» **TEXT SHOWN**:
%%

Illustration by Zachary Molino

With a half-eaten, white chocolate tampon pretzel in hand, I perused the Menstruation Celebration, picking up free condoms and nearly choking when I read “Period week = blow job week” on a poster debunking period myths. I swallowed slowly, and made my way around the silver tables to the other posters offering hand written advice for improving your periods and stories about periods in the news. In one corner, attendees played pin-the-ovaries-on-the-uterus and toss-the-tampon-in-the-vagina games, while teachers and students posed for photos with a cardboard uterus. A University Health Services nurse smiled from her booth, ready to answer any questions the partygoers had. After getting their fill of vagina-inspired cupcakes and before leaving, students signed their names on a petition to implement free menstrual products in all non-residential bathrooms.

 

The November 18th celebration hosted by Princeton Students for Gender Equality (PSGE) and Princeton Students for Reproductive Justice (PSRJ) was jarring, as any taboo-breaking party should be. The celebration is part of a broader movement to gain gender equality as it pertains to menstruation. Beginning December 5th, in response to the petition, the Princeton University Student Government (USG) enacted a two-week pilot program to supply pads and tampons in all of the bathrooms in the Frist Campus Center.

%%

» **PROVIDED INFORMATION**:
%%

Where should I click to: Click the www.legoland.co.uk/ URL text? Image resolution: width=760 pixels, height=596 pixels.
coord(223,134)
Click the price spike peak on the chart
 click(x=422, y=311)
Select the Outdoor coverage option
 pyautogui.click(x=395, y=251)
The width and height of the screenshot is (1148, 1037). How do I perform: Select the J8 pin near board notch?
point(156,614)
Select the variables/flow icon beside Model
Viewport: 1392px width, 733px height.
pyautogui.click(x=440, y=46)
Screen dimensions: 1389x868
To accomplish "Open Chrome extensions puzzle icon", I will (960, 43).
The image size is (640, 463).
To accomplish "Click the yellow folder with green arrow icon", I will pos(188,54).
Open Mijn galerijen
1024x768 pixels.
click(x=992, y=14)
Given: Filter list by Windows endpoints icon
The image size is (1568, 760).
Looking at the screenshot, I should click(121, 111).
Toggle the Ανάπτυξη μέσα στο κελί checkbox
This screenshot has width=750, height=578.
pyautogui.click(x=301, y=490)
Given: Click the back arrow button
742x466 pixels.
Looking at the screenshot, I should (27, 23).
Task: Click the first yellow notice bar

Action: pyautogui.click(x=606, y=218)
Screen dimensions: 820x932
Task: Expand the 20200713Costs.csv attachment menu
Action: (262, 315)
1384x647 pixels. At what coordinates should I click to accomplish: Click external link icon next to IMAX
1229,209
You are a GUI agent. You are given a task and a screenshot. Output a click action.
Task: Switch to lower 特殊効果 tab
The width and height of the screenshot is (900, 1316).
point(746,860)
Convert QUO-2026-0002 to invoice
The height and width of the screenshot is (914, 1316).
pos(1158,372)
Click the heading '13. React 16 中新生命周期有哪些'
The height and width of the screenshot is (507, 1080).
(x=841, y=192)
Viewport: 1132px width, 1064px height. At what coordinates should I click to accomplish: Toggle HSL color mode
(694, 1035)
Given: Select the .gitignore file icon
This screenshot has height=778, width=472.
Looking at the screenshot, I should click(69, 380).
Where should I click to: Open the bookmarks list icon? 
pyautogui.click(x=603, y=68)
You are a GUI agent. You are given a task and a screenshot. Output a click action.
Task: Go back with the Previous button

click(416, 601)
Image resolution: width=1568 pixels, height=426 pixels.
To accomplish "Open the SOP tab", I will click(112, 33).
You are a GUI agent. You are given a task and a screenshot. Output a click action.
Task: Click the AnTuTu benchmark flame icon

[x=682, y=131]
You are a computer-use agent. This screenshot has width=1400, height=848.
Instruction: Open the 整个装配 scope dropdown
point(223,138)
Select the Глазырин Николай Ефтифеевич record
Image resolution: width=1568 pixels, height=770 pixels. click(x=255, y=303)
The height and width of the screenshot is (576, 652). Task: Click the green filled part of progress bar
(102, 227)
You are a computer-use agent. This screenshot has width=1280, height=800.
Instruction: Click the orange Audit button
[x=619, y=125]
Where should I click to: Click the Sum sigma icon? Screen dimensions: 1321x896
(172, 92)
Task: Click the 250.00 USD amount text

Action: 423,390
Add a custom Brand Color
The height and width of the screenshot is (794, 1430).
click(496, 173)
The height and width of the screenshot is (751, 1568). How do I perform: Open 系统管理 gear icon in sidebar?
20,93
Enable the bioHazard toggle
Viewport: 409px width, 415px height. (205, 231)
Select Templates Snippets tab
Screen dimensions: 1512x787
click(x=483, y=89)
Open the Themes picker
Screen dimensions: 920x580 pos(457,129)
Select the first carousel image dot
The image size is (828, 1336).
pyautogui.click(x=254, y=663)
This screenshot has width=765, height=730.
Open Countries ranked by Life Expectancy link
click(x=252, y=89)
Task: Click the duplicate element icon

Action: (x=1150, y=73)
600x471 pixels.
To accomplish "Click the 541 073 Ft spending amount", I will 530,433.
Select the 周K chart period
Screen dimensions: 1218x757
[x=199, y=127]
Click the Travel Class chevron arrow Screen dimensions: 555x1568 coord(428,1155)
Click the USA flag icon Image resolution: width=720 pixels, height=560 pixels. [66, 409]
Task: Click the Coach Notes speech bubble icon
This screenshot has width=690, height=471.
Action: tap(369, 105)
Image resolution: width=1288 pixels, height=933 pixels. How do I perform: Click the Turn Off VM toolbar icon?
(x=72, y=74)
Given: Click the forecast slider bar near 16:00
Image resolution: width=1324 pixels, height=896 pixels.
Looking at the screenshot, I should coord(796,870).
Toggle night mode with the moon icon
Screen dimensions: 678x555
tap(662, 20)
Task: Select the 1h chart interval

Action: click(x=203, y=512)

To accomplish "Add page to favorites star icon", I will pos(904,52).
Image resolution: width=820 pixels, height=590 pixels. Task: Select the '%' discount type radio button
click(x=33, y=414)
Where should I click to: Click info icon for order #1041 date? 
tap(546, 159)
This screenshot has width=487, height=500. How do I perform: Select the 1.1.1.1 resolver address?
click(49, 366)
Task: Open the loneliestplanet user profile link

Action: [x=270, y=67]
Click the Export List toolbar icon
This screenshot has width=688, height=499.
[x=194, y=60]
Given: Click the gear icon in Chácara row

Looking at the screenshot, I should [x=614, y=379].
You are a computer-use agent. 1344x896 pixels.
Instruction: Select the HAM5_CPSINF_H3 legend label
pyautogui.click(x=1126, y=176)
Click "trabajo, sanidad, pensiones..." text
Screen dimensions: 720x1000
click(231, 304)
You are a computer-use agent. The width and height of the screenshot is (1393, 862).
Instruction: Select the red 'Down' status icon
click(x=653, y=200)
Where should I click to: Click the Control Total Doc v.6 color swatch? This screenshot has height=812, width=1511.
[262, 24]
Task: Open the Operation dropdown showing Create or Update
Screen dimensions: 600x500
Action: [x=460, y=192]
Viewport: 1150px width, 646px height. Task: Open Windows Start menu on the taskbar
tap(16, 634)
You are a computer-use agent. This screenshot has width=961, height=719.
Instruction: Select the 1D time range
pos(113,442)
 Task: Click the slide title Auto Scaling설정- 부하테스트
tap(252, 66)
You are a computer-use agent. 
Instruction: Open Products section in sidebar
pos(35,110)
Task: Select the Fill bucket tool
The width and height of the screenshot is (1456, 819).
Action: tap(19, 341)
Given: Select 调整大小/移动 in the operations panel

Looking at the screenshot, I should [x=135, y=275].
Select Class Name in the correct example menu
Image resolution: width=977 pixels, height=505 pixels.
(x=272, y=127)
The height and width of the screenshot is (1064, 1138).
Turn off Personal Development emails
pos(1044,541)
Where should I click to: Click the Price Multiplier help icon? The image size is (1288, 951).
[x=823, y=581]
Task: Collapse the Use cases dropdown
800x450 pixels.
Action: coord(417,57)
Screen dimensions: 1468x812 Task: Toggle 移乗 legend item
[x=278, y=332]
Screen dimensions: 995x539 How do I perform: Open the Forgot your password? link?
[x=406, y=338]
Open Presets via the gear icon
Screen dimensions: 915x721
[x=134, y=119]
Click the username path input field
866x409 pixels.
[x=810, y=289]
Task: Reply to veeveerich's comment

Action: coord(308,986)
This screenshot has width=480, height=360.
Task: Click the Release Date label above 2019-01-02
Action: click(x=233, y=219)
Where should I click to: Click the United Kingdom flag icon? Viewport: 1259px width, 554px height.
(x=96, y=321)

%%

» **TO-DO LIST**:
1: In the article about the Menstruation Celebration, which building's bathrooms got pads and tampons under the student government's two-week pilot program?
2: Write out the Menstruation Celebration article, everything from "Illustration by Zachary" down to "all non-residential bathrooms.".

» **RESULTS FOR THE EXERCISE**:
1: The Frist Campus Center

2:
Illustration by Zachary Molino

With a half-eaten, white chocolate tampon pretzel in hand, I perused the Menstruation Celebration, picking up free condoms and nearly choking when I read “Period week = blow job week” on a poster debunking period myths. I swallowed slowly, and made my way around the silver tables to the other posters offering hand written advice for improving your periods and stories about periods in the news. In one corner, attendees played pin-the-ovaries-on-the-uterus and toss-the-tampon-in-the-vagina games, while teachers and students posed for photos with a cardboard uterus. A University Health Services nurse smiled from her booth, ready to answer any questions the partygoers had. After getting their fill of vagina-inspired cupcakes and before leaving, students signed their names on a petition to implement free menstrual products in all non-residential bathrooms.